Collateralized Mortgage Obligations and Prepayment Risk
Collateralized Mortgage Obligations are a type of Special Purpose Vehicle (SPV), which is separate from the entity that created it.
The CMO is created to issue securities to different investors based on a pool of mortgages owned by the SPV. All the mortgages put together are called a pool. In a CMO the investors buy the bonds issued by the CMO, and receive a periodic payment based on the preset rules.
The CMO structures its mortgage pool in such a way that it can issue bonds with different risk and return profile. So, there will be several classes of bondholders with varying maturities or different date of maturities, known as tranches.
The principal payments from the underlying pool of pass-through securities are used he investors in these bonds will want to protect themselves from the prepayment risk as well as the credit risk. While the prepayment risk cannot be eliminated, it can be distributed among the investors in such a way that one set of investors absorb more risk while the others absorb more risk. This is done through creating different tranches having different risk profiles. The different types of tranches are explained below:
In sequential tranching, the principal payments are used to repay the bond holders in each tranche sequentially.

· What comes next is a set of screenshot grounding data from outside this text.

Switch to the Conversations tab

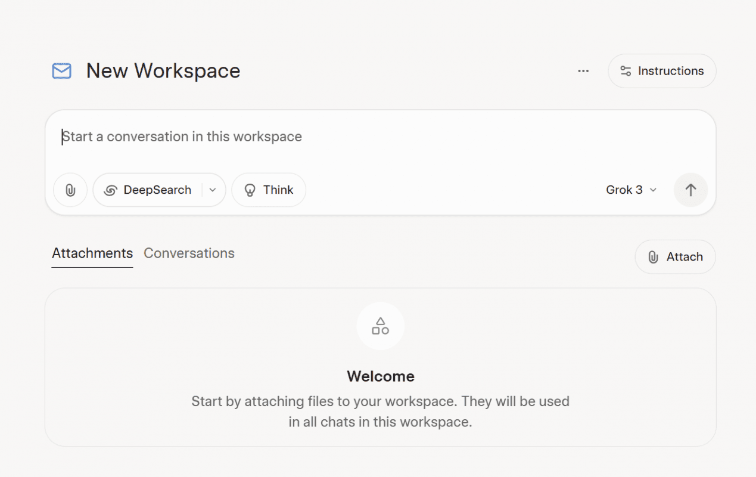(x=189, y=253)
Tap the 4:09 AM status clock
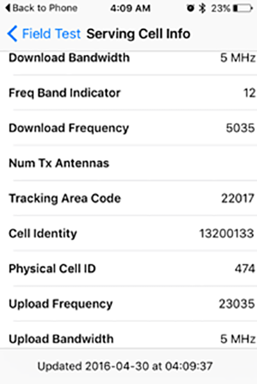 pos(130,8)
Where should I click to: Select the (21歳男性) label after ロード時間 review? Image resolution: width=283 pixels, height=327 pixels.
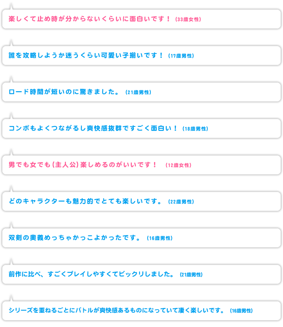pos(138,92)
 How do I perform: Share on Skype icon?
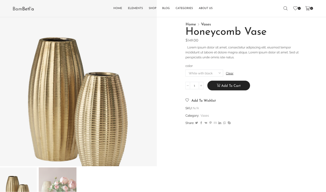(x=229, y=123)
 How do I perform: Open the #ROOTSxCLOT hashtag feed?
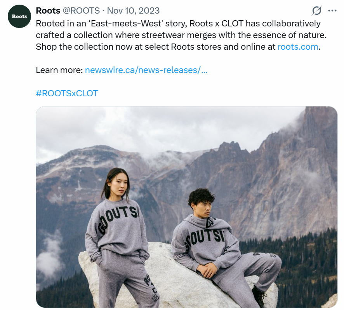(x=66, y=93)
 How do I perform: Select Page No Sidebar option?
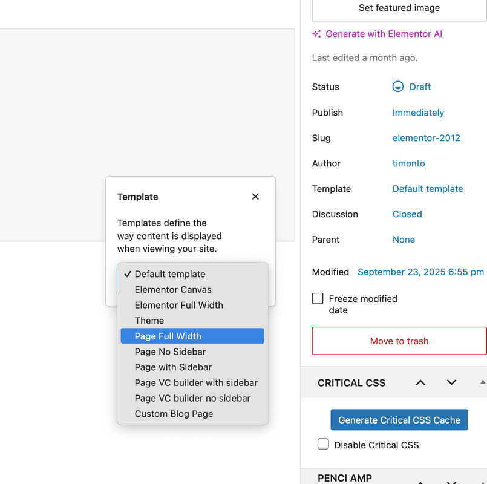[x=171, y=352]
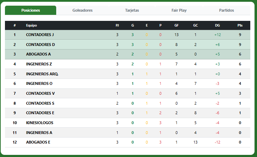Click the active Posiciones tab
257x157 pixels.
click(31, 10)
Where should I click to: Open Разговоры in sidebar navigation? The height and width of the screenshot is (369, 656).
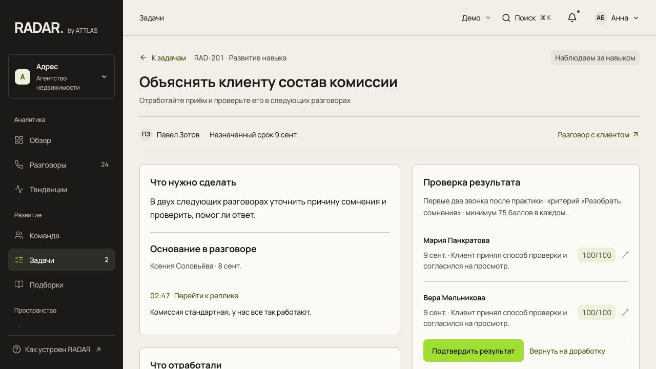pyautogui.click(x=62, y=165)
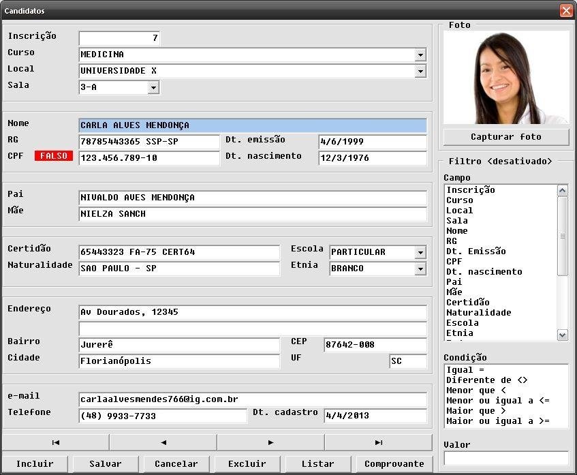The height and width of the screenshot is (475, 577).
Task: Open the Sala dropdown
Action: (153, 88)
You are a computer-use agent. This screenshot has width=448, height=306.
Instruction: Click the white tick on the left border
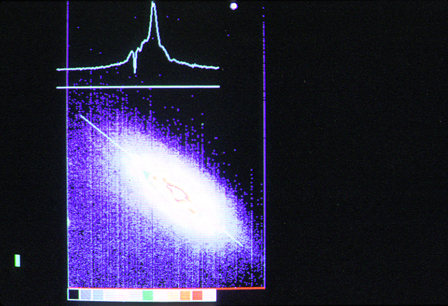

- Tranche I, which is also called the short term segment of the issue, is entitled to receive the net interest on the outstanding principal and all the principal payments from the mortgage pool, until it is repaid back to the person who may have initially subscribed to the same.
- Tranche II, which is also called as the intermediate term, is entitled to all the interest on the outstanding principal, and is the next in line after the Tranche I repayment, to get entitled for repayment of the principal payments from the mortgaged pool, until it is repaid back to the subscriber.
- Tranche III, which is also called as the long term tranche, receives monthly net interest and starts receiving all the principal repayments, subsequent to the complete repayment of interest and principal to Tranche I and Tranche II holders.
Because the different tranches are expected to mature at different times, they will also offer different yields.
In parallel tranching, each tranche is paid on a pro-rata basis. So the bonds in each tranche will have a coupon rate such that the total payment from the mortgage pool is equally divided among the tranches. For example, if the collateral pool pays a coupon on 6%. The the CMO can have two tranches: one is a floater that pays LIBOR with a cap of 10%, while the other is an inverse floater that pays 10% - LIBOR.
In this kind of a tranche structure, there is an additional tranche called Z bonds, along with the other tranches. This tranche does not receive any interest payment. The z-bond’s share of payment is instead used to repay the principal of other tranches. The Z-tranche receives the residual payments, that is, the payments are received only after all the other tranches have been fully paid.
These are the important types of tranche structures.